Exercise aim:
Repeat the following lines from the listing word for word, beginning at the line that contains "This screenshot has height=699, width=993." and stopping after the line that contains "click(103, 57)".
━━━━━ Data shown
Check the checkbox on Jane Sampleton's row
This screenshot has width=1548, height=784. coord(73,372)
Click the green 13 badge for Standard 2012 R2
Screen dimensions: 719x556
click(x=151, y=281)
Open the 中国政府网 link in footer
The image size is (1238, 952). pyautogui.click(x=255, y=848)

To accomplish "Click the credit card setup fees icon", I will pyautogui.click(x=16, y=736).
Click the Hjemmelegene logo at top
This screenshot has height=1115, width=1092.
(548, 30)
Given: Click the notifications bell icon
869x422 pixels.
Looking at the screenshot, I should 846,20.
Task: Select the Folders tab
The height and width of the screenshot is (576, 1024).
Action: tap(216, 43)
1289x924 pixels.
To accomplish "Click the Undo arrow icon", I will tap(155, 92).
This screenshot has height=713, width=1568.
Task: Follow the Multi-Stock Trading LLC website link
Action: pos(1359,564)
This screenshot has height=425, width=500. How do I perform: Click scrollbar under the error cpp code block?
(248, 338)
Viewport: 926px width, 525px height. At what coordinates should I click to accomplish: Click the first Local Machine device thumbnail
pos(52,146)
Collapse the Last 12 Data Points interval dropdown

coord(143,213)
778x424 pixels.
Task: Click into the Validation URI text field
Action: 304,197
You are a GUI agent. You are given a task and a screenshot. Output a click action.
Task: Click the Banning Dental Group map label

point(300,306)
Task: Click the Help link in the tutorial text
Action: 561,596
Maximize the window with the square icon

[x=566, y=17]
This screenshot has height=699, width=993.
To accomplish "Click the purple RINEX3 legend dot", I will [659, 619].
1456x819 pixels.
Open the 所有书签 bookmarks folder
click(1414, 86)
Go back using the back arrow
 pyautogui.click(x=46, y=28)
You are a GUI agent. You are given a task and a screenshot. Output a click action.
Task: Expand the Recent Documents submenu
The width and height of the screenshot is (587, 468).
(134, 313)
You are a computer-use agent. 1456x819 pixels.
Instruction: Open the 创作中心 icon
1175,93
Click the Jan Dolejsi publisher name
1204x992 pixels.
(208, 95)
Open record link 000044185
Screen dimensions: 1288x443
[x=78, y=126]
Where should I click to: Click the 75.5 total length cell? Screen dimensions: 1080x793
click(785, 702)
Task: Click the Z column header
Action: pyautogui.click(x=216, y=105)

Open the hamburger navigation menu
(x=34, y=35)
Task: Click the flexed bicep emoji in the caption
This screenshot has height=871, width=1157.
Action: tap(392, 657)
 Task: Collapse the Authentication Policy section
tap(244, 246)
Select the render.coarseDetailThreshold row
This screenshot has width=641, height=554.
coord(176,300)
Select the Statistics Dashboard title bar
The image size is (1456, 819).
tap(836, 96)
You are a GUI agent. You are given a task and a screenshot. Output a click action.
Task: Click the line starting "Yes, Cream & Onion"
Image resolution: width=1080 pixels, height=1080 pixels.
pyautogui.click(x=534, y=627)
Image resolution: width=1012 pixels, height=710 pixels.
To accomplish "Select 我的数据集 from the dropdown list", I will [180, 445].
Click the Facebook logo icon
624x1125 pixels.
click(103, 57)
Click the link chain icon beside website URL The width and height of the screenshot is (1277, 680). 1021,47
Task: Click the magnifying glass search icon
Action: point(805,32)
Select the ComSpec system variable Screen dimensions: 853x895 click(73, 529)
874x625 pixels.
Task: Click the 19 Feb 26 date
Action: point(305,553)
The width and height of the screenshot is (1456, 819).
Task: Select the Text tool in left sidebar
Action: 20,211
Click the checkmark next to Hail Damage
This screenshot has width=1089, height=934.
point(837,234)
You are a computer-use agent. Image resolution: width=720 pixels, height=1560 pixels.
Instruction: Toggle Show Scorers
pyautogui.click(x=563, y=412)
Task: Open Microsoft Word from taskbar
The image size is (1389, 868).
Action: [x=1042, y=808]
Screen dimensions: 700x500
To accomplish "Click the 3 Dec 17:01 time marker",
━━━━━━━━━━
Final answer:
This screenshot has height=699, width=993.
To accomplish "Click the purple RINEX3 legend dot", I will [659, 619].
1456x819 pixels.
Open the 所有书签 bookmarks folder
click(1414, 86)
Go back using the back arrow
 pyautogui.click(x=46, y=28)
You are a GUI agent. You are given a task and a screenshot. Output a click action.
Task: Expand the Recent Documents submenu
The width and height of the screenshot is (587, 468).
(134, 313)
You are a computer-use agent. 1456x819 pixels.
Instruction: Open the 创作中心 icon
1175,93
Click the Jan Dolejsi publisher name
1204x992 pixels.
(208, 95)
Open record link 000044185
Screen dimensions: 1288x443
[x=78, y=126]
Where should I click to: Click the 75.5 total length cell? Screen dimensions: 1080x793
click(785, 702)
Task: Click the Z column header
Action: pyautogui.click(x=216, y=105)

Open the hamburger navigation menu
(x=34, y=35)
Task: Click the flexed bicep emoji in the caption
This screenshot has height=871, width=1157.
Action: tap(392, 657)
 Task: Collapse the Authentication Policy section
tap(244, 246)
Select the render.coarseDetailThreshold row
This screenshot has width=641, height=554.
coord(176,300)
Select the Statistics Dashboard title bar
The image size is (1456, 819).
tap(836, 96)
You are a GUI agent. You are given a task and a screenshot. Output a click action.
Task: Click the line starting "Yes, Cream & Onion"
Image resolution: width=1080 pixels, height=1080 pixels.
pyautogui.click(x=534, y=627)
Image resolution: width=1012 pixels, height=710 pixels.
To accomplish "Select 我的数据集 from the dropdown list", I will [180, 445].
Click the Facebook logo icon
624x1125 pixels.
click(103, 57)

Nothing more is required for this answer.